Dans le cas des personnes non syndiquées, les statistiques de la Commission des normes du travail montrent que la quasi-totalité (93,8% en 2006-07) des plaintes sont réglées avant intervention juridique.

Les ententes à l'amiable

Selon Me Isabelle Aubé de l'UQAM, la popularité des ententes à l'amiable s'explique par certains avantages: elles permettent notamment à la victime d'éviter le stress d'une audience et à l'employeur, de réduire ses coûts.

Cependant, les inconvénients sont au moins tout aussi nombreux, du moins pour la victime. Si celle-ci reçoit généralement une compensation financière, elle n'obtient aucune validation psychologique de sa démarche.

Le règlement demeurant confidentiel, aucun jugement public ne confirme l'éventuelle responsabilité de l'employeur.

Ce dernier achète carrément une fin d'emploi, remarque Me Aubé. Est-ce suffisant pour qu'il change ses habitudes? se questionne-t-elle.

De plus, le salarié perd typiquement avec son emploi le droit à des traitements psychologiques.

À l'échelle de la société, cette masse d'issues confidentielles empêche également d'avoir une bonne idée du sort réel des réclamations, ajoute Me Aubé. D'un autre côté, les plaignants qui décident d'aller au bout du processus juridique doivent s'armer de courage, note Me Julie Lefebvre, du Groupe d'aide et d'information sur le harcèlement au travail. Fondé en 1980, le GAIHST est le seul organisme communautaire d'accompagnement dans de tels cas.
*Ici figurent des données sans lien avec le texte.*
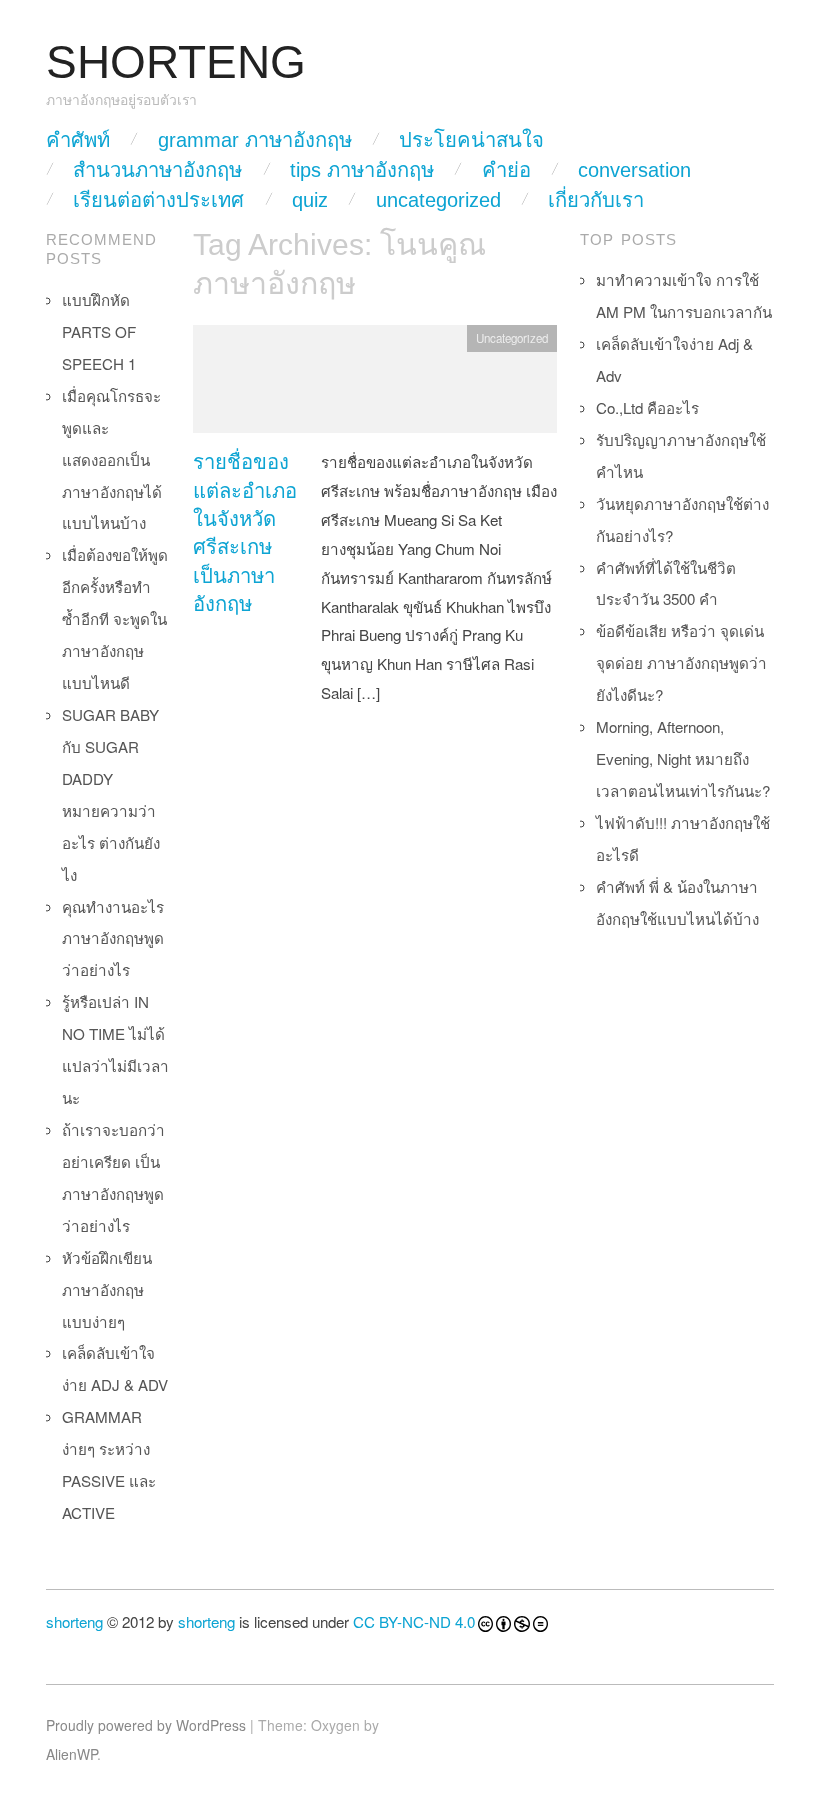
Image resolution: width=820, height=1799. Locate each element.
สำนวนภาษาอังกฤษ (157, 170)
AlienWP (71, 1754)
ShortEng (176, 62)
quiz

«Les délais sont très longs. On parle de quatre ou cinq ans, seulement pour le tribunal de première instance», précise Me Lefebvre.

Pendant ce temps, la victime peut perdre des revenus importants pour cause d'invalidité psychologique, voire physique. C'est sans parler du risque de suicide, un phénomène «qui n'est pas marginal», assure-t-elle.

Une première piste de solution? Agir rapidement, sur tous les plans. «Ça paraît anodin, mais les délais peuvent avoir un immense impact.» Marie est maintenant en appel à la CLP. «Je suis chanceuse, car j'ai l'appui de mon mari et de nos amis.»

Elle ne compte pas abandonner de sitôt.